図1より、本発明に従う肥料組成物によって栽培植物の成長が促進されること、及びその効果は市販の汎用化学肥料以上であることが明らかとなった。
【0059】
[実施例2]
窒素含有酸化カーボン量子ドットとしてGSアライアンス株式会社製のGS QD Graphene in Water(リン酸触媒の水熱合成による窒素含有酸化グラフェン、C:N:P2O5質量比≒43:16:41、C:N:Pモル比≒68:21:11、固形分約20%の水性分散液)を用い、実施例1と同様にして水性肥料(肥料組成物)を調製した(窒素含有酸化カーボン量子ドット中の炭素原子:リン原子:カリウム原子のモル比≒100:16:4)。
【0060】
(栽培試験)
得られた水性肥料を用い、実施例1と同様の操作を行ったところ、水菜の順調な発芽及び成長が観察された。
【0061】
(蛍光試験)
播種から48時間後の上記水菜を1本採取して紙の上に置き、上方から紫外光ランプにて波長365nmの光を照射した。照射時の水菜試料を撮影した結果を、
図2(右側)に示す。この図から明らかなように、本発明に従う肥料組成物を用いて栽培された水菜は、紫外光に反応して蛍光を発生した。尚、発せられた蛍光は青色光であった。
【0062】
図2には、実施例2で得られた水菜試料と共に、比較例2で得られた水菜試料(左側)の蛍光試験結果も示す。
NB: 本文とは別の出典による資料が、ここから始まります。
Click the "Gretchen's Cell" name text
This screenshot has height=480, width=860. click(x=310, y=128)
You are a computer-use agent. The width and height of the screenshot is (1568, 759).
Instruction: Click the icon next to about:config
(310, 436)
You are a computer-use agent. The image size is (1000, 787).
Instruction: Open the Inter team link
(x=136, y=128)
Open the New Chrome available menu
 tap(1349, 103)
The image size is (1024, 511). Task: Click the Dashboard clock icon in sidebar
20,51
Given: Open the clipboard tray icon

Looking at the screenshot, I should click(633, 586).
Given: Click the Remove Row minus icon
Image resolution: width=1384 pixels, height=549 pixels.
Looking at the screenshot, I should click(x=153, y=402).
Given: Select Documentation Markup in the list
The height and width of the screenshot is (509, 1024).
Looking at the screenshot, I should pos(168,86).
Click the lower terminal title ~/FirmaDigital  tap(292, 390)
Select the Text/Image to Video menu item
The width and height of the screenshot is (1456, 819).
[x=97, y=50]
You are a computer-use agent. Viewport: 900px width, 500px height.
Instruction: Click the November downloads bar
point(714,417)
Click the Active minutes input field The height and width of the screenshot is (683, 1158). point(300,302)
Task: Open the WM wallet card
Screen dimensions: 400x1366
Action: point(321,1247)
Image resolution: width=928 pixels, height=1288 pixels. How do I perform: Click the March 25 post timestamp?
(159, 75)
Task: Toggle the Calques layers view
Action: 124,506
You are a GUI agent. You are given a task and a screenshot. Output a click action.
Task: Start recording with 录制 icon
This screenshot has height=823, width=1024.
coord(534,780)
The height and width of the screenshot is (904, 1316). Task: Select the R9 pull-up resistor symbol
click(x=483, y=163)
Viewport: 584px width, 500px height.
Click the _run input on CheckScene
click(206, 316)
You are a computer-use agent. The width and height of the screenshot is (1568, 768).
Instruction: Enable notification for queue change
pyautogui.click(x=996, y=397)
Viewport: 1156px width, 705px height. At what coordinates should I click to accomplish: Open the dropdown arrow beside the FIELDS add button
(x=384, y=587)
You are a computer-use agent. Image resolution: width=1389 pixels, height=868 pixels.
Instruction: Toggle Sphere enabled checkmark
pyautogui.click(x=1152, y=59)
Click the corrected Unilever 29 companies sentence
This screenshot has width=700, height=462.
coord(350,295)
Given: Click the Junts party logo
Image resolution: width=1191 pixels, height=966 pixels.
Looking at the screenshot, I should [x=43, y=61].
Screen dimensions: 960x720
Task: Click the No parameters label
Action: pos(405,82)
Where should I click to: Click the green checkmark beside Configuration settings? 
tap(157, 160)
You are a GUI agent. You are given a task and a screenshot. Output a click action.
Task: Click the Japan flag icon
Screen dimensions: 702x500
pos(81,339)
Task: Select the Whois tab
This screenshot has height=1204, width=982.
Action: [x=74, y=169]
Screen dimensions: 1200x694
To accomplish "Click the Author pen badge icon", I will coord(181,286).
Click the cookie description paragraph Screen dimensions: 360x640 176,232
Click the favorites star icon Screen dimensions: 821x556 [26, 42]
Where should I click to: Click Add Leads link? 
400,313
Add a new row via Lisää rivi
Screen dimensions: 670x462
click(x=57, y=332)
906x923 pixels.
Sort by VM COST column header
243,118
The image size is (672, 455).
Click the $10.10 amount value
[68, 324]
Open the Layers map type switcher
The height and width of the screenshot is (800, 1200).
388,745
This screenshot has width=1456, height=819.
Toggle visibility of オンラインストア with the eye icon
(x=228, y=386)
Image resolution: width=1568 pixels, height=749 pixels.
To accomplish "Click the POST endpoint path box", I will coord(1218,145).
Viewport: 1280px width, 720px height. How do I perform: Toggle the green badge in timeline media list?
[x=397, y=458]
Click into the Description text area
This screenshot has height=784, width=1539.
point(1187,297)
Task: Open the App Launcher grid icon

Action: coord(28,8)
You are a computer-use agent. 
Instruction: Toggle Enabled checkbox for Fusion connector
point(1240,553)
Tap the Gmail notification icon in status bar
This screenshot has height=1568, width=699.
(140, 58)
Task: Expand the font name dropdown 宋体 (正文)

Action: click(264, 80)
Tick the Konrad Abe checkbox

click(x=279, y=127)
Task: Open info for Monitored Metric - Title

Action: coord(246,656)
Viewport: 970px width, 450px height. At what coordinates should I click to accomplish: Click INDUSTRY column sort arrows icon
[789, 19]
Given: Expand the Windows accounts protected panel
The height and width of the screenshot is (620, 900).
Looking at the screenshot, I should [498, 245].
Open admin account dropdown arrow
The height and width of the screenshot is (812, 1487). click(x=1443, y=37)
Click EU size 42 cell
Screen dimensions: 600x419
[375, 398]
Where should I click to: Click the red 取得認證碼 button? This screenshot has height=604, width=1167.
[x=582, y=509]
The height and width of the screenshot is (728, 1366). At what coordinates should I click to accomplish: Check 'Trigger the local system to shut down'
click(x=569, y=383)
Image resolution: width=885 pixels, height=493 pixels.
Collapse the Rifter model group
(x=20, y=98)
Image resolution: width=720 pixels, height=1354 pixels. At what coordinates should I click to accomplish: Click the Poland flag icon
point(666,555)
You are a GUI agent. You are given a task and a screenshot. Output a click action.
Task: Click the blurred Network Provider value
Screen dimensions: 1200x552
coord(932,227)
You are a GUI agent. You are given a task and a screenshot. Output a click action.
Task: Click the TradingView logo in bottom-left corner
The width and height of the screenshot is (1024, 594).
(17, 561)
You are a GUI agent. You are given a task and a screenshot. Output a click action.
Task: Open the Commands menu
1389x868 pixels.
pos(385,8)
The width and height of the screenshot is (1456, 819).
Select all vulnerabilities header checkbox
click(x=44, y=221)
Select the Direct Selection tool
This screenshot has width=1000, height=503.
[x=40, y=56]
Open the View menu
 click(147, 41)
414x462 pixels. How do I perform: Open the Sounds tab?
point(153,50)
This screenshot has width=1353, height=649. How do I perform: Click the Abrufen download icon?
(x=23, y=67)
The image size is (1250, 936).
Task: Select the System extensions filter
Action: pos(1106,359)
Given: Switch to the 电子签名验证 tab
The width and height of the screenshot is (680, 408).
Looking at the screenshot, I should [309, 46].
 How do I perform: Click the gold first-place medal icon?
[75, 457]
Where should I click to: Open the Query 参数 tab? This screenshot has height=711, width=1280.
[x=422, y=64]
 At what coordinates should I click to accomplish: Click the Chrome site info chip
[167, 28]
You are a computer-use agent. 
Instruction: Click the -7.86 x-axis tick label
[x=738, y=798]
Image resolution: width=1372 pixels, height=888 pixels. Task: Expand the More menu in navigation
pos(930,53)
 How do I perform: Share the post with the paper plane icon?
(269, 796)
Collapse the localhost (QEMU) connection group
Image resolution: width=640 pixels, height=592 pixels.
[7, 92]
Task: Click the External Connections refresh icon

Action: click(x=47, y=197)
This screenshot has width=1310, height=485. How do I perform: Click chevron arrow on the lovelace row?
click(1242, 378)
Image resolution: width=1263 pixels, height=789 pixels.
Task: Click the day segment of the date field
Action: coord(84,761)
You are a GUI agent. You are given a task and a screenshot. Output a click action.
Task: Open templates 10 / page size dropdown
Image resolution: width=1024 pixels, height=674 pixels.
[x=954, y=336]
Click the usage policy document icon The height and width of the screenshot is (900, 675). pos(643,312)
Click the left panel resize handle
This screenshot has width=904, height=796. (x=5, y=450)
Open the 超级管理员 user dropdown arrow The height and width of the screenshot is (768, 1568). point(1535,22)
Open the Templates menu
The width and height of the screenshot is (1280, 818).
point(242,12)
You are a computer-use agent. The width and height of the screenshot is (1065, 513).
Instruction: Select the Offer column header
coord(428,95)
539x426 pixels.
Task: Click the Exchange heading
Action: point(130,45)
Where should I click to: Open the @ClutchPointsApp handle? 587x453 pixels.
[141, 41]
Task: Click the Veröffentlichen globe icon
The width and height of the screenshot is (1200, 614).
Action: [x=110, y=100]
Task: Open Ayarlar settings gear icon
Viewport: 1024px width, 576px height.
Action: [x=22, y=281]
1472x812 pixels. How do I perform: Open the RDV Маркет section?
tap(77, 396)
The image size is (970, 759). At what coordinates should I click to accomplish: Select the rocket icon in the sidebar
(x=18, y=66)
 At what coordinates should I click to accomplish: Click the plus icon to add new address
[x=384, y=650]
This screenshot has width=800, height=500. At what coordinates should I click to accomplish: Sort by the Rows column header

尚、これら実施例及び比較例は、上記の実施例1と同様、同一条件下で同時に実施されたものである。並べて配置され、同一の条件で紫外線が照射された比較例2の試料(左側)が蛍光を発していないことから、実施例2における蛍光は、水菜中に取り込まれた窒素含有酸化カーボン量子ドット由来のものであることが示される。
【0063】
今回の上記実験結果より、本発明に従う肥料組成物によって、栽培植物の成長を十分に促進し得ることが示された。また、栽培植物中に窒素含有酸化カーボン量子ドットを取り込ませることができ、かつ量子ドットに由来する蛍光を目視で観察し得ることが明らかとなった。すなわち、量子ドットを用いて栽培した植物体の蛍光の状態から、肥料が取り込まれた程度や栽培植物の置かれた状況を評価し、それに応じてその時々の栽培条件を調整するという効率的な栽培方法が、実現可能なものであることが示された。栽培植物の成長が促進されて収穫量が増大し、かつ流出肥料等による環境汚染も低減し得ることと併せ、本発明の効果は顕著である。